The fifty or so pictures in this exhibition demonstrate vividly the breadth and depth of emotions that consumed America through this period. There is hope, excitement, fear, alienation, nostalgia for a lost innocence and a rural past and towards the end of this period an eye towards the future. This exhibition serves as the prequel Abstract Impressionism, so well covered in another recent RA exhibition (see here).
Erosion No 2, 1936, Alexander Hogue. The Regionalism movement in American painting tended to nostalgia, looking back at a rural American idyll. But although Hogue was a member of the Regionalist movement he could not look past the realities of the dust bowl created by for farming practices which exacerbated the effects of the Great Depression. This remarkable painting highlights how mother earth has been despoiled and stripped naked; the plough now worthless in the dust bowl which has been created.
There are some wonderful pictures in this exhibition and I have selected a few of them to illustrate the range of emotions depicted. Perhaps the most iconic picture in the exhibition is American Gothic, painted in 1930 by Grant Wood. It is a stunning picture, but the central characters are hard people to warm to. To the right stands the archetypal rural farmer holding his pitchfork and staring uncompromisingly at the camera. This is a man who is a rugged, self-sufficient individualist, but deeply conformist in his individuality. He is guarding his church-like house behind him and challenging you to dare approach him. To our left and slightly behind him stands his wife who is glancing at him with a look that I could only describe as resignation. He might be protecting her, but he is also controlling her. It is a spooky picture.
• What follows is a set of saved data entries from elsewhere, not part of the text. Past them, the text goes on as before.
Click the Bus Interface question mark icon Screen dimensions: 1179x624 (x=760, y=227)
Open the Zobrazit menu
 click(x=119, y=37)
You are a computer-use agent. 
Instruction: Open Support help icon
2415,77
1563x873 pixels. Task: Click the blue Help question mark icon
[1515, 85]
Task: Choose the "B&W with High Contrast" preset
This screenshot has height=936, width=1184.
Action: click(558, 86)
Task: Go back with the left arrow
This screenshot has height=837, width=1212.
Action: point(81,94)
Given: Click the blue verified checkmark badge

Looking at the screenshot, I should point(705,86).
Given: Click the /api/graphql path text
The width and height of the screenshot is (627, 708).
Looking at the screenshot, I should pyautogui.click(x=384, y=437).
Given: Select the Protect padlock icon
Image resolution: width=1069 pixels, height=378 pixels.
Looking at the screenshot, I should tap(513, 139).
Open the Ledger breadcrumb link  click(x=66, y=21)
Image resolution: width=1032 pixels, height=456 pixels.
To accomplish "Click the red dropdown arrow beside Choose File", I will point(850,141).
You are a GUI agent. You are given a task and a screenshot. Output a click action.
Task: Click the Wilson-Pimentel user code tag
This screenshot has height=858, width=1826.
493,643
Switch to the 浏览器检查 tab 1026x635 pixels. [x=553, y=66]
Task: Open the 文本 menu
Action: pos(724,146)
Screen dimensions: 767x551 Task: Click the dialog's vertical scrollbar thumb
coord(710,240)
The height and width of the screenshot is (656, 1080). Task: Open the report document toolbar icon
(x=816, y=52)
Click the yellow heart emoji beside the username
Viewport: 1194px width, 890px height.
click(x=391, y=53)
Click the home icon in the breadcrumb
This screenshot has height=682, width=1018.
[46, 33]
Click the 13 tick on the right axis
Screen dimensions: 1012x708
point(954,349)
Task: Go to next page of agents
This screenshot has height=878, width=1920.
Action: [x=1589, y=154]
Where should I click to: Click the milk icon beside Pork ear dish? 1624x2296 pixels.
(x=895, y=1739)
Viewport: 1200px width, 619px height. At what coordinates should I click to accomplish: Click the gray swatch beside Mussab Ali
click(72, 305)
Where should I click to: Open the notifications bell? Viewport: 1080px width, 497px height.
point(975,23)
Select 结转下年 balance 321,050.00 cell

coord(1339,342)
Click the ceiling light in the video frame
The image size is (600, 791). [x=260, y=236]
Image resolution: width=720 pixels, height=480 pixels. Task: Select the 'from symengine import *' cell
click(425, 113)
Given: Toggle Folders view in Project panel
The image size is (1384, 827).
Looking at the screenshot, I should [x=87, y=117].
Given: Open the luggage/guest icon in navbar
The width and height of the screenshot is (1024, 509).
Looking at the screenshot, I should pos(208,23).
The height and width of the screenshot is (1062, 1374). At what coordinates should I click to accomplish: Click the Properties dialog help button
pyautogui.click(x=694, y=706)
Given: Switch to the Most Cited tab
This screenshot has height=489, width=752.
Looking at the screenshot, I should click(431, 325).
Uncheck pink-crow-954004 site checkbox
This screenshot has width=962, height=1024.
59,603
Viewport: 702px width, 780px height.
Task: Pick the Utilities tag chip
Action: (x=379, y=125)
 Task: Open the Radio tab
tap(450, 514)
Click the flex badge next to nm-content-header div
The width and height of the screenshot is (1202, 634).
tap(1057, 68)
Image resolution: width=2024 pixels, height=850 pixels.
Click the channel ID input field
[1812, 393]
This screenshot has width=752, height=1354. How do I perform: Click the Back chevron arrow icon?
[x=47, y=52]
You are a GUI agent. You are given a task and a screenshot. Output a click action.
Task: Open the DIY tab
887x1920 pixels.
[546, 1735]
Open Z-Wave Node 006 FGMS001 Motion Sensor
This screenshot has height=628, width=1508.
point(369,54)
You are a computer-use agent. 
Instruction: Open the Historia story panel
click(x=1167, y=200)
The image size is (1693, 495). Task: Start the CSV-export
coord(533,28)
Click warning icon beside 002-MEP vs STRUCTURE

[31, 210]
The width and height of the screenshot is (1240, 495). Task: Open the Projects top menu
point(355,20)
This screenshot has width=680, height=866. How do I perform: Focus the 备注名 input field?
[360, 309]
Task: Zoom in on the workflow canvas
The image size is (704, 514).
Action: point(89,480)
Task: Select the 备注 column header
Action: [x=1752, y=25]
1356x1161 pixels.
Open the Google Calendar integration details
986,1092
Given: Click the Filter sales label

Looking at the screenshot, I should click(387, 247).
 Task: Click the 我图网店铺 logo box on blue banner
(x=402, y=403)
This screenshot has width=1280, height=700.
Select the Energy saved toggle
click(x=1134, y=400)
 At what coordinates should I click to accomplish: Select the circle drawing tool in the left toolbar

American Gothic, 1930, Grant Wood. See text above for commentary.American Landscape, 1930, Charles Sheeler. Ford’s River Rouge Plant was at the time the largest industrial complex in the world, and this picture was commissioned by Ford to celebrate it. It is a forward-looking and optimistic view of an industrial American future. Not reflected in the picture are the racially-segregated communities which Henry Ford built for his workers, Inkster for African-Americans, Dearborn for whites.Dance Marathon, 1934, Philip Evergood. Dance marathons, as so memorably described in They Shoot Horses Don’t They were one way where desperate city folk could seek to win money. This picture brutally depicts the reality of long-term dancing, in these case for 49 days. People were moving to the cities, but that didn’t mean there was work for them.New York Movie, 1939, Edward Hopper. There are two pictures by Hopper in this exhibition, both using light and colour to create memorable images of alienation. In the middle of a big city, an usherette stands contemplatively in a pool of light which reinforces her loneliness.